*** Supplied data ***

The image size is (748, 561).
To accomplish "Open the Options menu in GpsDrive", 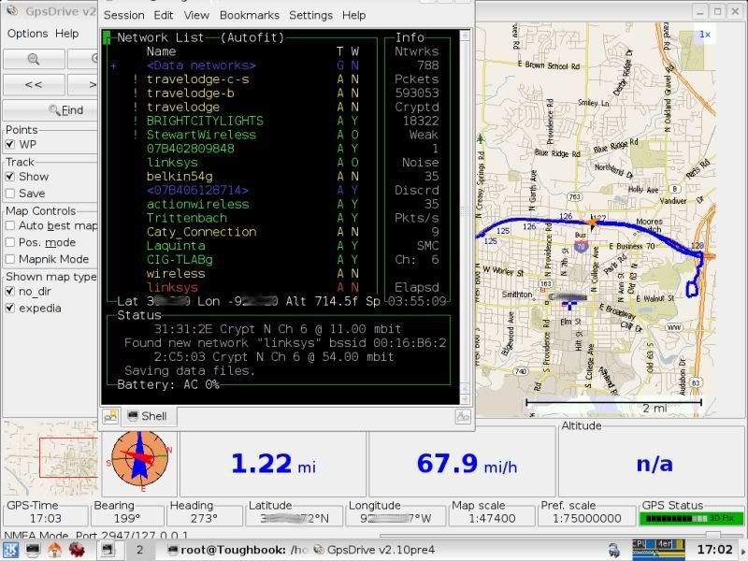I will (x=27, y=34).
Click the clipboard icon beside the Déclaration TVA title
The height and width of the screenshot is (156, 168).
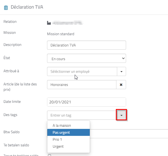pyautogui.click(x=6, y=8)
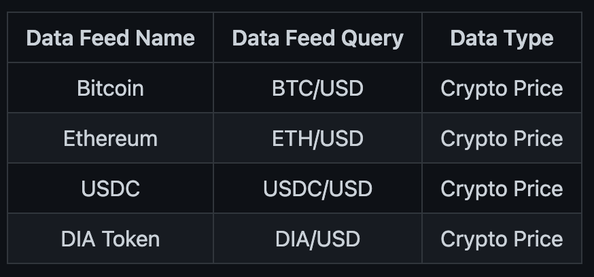594x277 pixels.
Task: Click Crypto Price in the Ethereum row
Action: click(502, 139)
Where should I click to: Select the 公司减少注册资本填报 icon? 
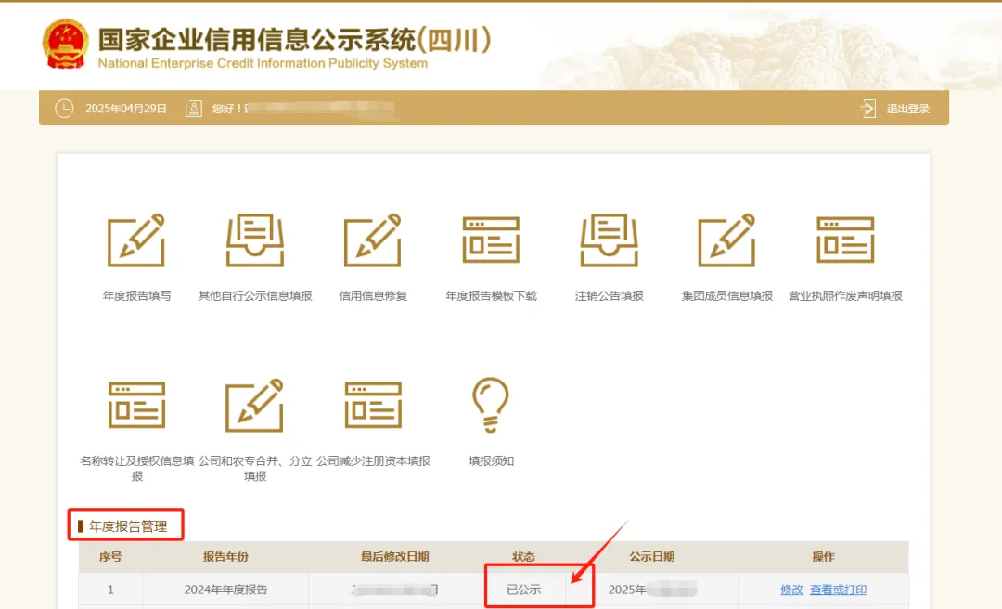pyautogui.click(x=373, y=406)
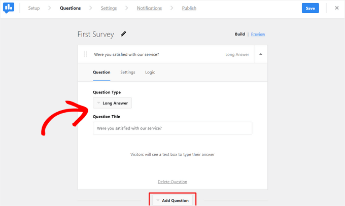Open the survey Preview link
The height and width of the screenshot is (206, 345).
point(258,35)
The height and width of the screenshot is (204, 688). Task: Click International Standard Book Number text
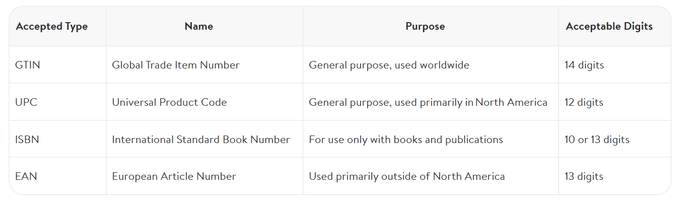coord(201,140)
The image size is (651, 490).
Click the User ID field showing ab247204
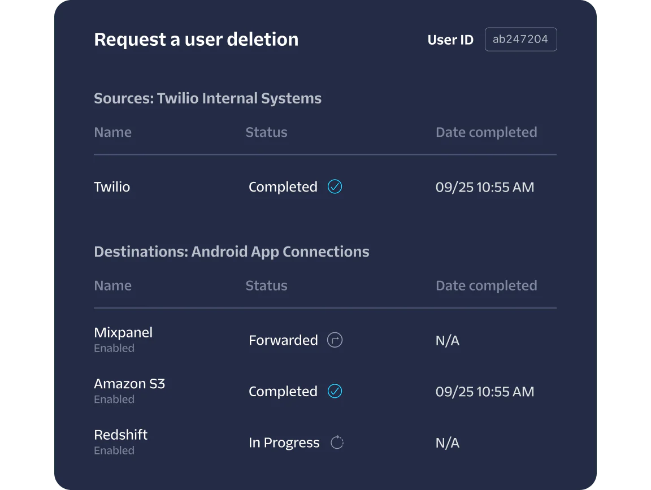coord(520,39)
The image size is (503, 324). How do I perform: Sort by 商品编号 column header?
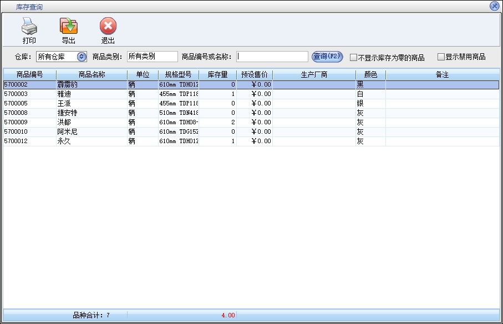(x=29, y=74)
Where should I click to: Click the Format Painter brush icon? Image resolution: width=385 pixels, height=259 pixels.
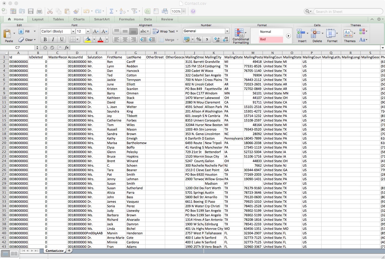point(76,11)
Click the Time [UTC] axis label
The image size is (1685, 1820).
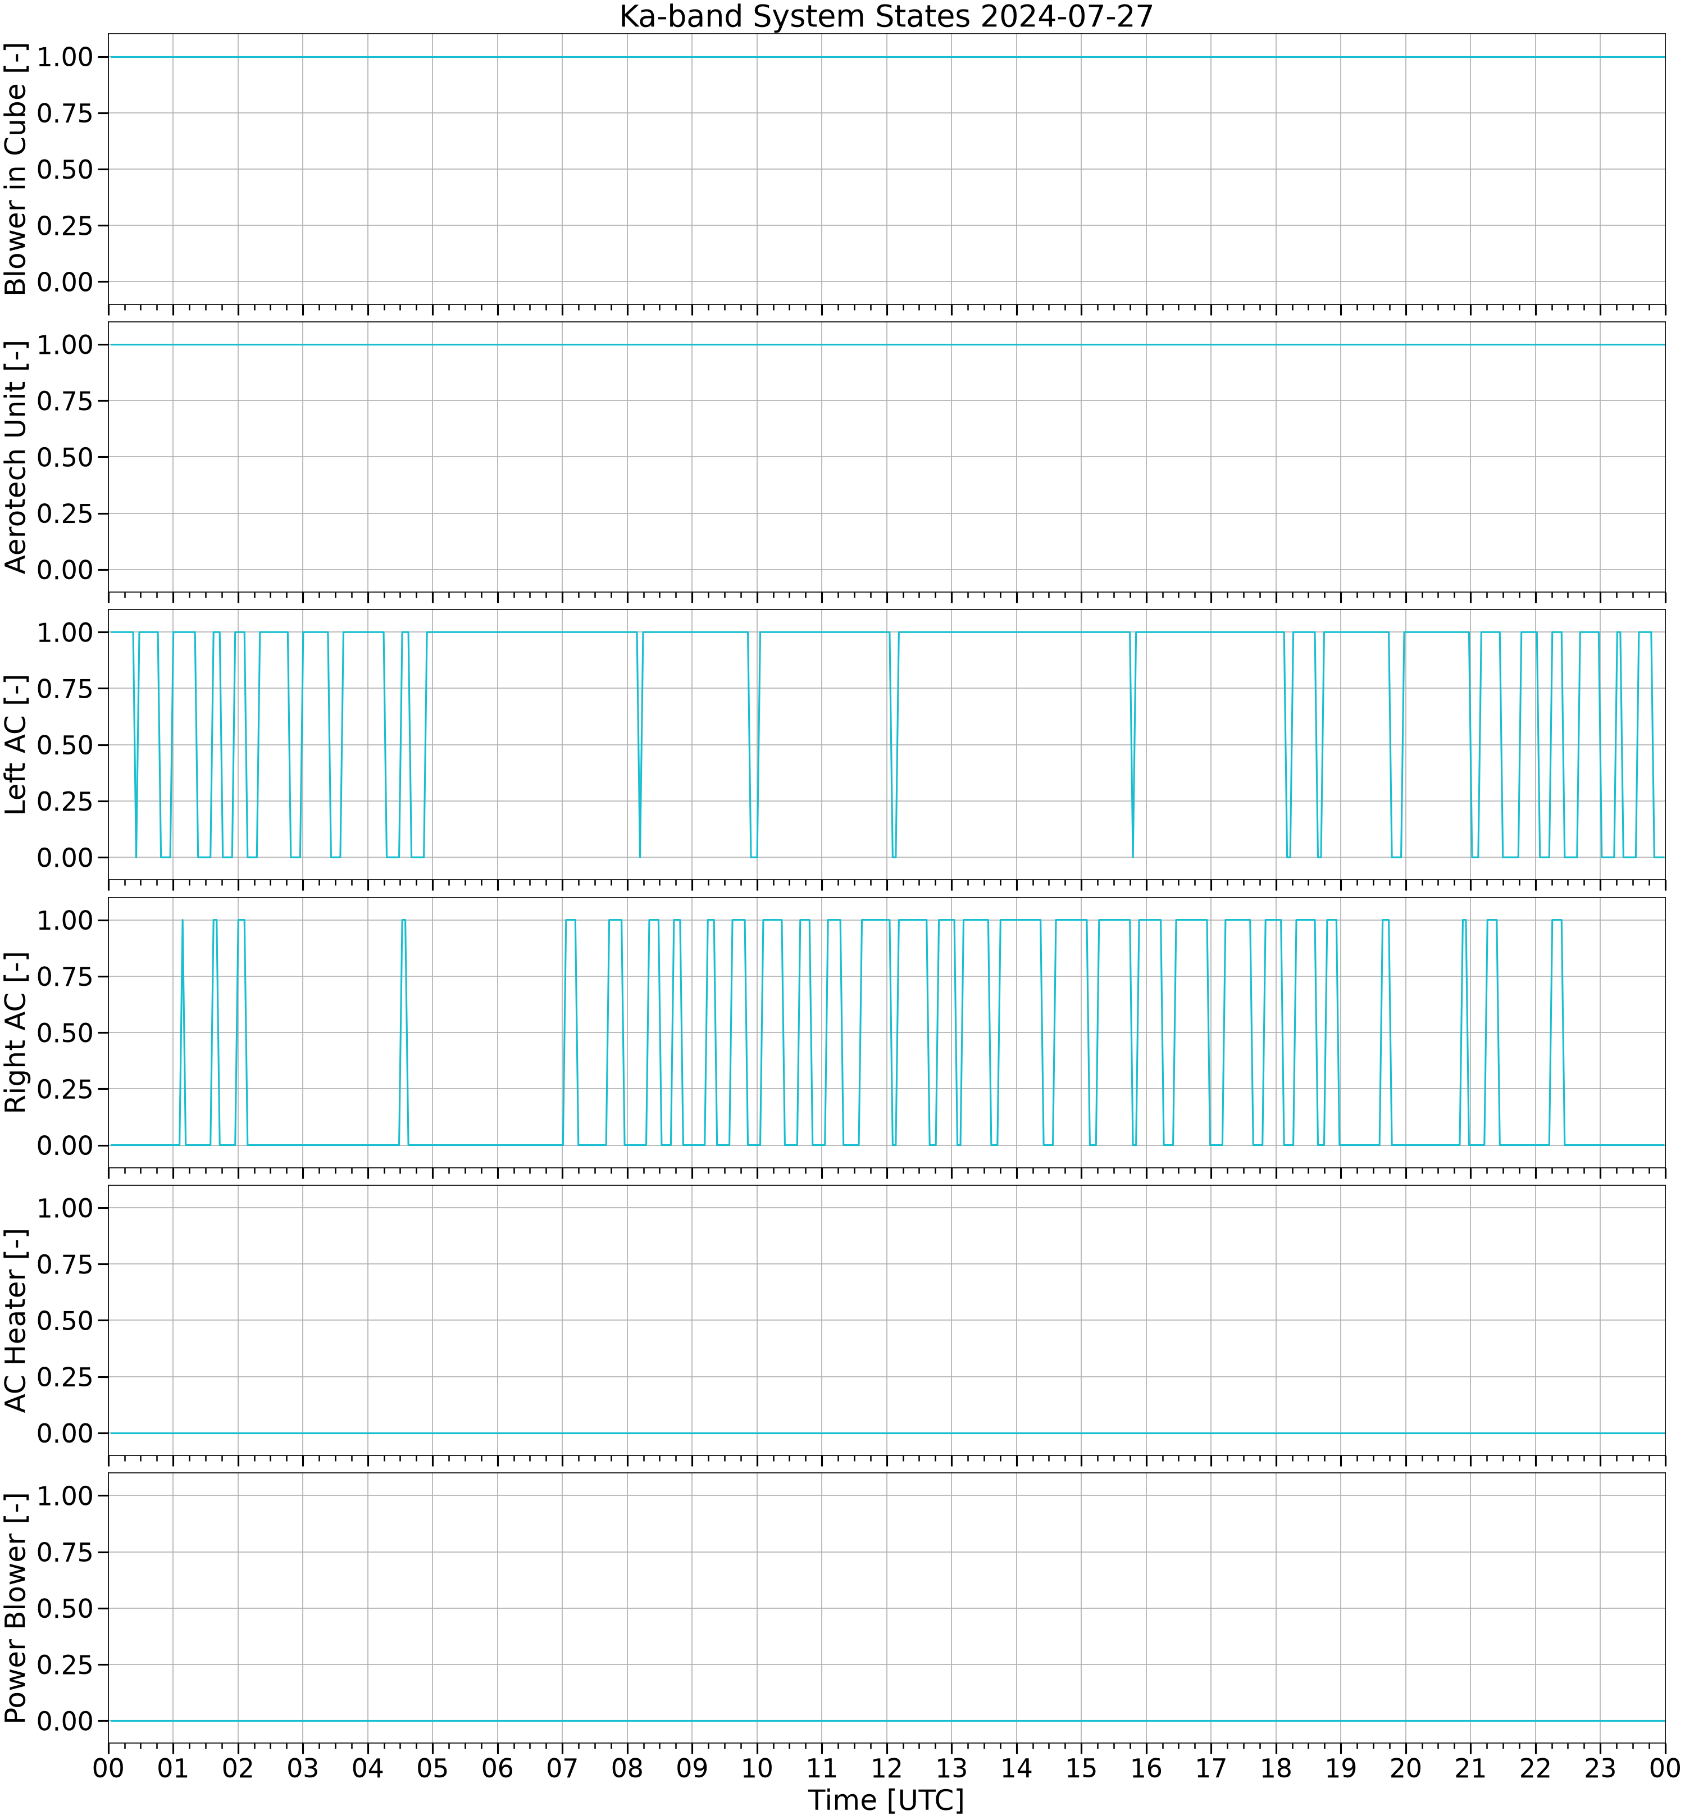(885, 1800)
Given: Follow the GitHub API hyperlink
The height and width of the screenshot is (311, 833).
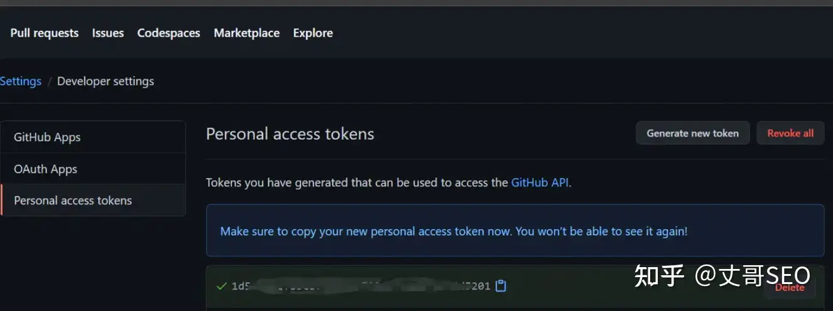Looking at the screenshot, I should 540,183.
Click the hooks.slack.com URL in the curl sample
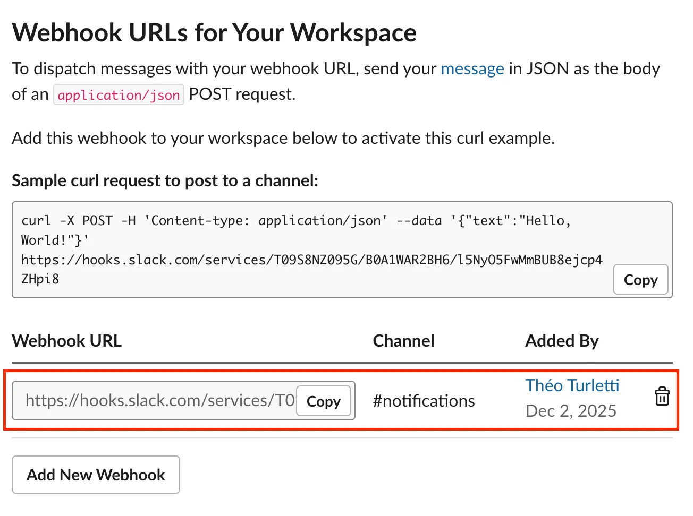Image resolution: width=693 pixels, height=516 pixels. (x=311, y=260)
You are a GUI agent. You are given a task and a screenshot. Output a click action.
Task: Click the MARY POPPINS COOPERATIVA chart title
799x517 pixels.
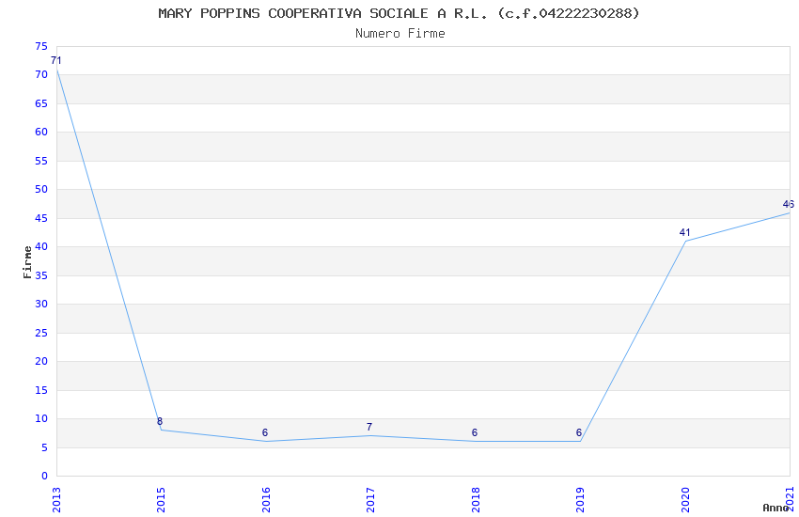point(399,13)
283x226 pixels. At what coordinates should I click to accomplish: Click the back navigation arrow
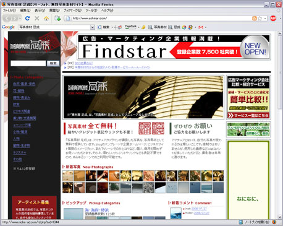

*** End of Supplied data ***

Exercise brief — Transcribe, without alteration, each line from the one with "Click the clipboard" through the last line of the data; no pictures belong in the copy.

Solution to this task —
Click the clipboard icon beside the Déclaration TVA title
The height and width of the screenshot is (156, 168).
pyautogui.click(x=6, y=8)
594x277 pixels.
Task: Click Crypto Price in the Ethereum row
Action: click(502, 139)
Where should I click to: Select the 公司减少注册资本填报 icon? 
pyautogui.click(x=373, y=406)
Open the survey Preview link
The height and width of the screenshot is (206, 345).
point(258,35)
The height and width of the screenshot is (204, 688). Task: Click International Standard Book Number text
coord(201,140)
The image size is (651, 490).
Click the User ID field showing ab247204
coord(520,39)
The image size is (503, 324). How do I perform: Sort by 商品编号 column header?
(x=29, y=74)
Where should I click to: Click the Format Painter brush icon? Image resolution: width=385 pixels, height=259 pixels.
point(76,11)
Click the Time [UTC] axis label
The image size is (1685, 1820).
(885, 1800)
Given: Follow the GitHub API hyperlink
The height and width of the screenshot is (311, 833).
Looking at the screenshot, I should 540,183.
Click the hooks.slack.com URL in the curl sample
Image resolution: width=693 pixels, height=516 pixels. (x=311, y=260)
You are a GUI agent. You are given a task and a screenshot. Output a click action.
Task: Click the MARY POPPINS COOPERATIVA chart title
799x517 pixels.
point(399,13)
283x226 pixels. At what coordinates should I click to accomplish: Click the back navigation arrow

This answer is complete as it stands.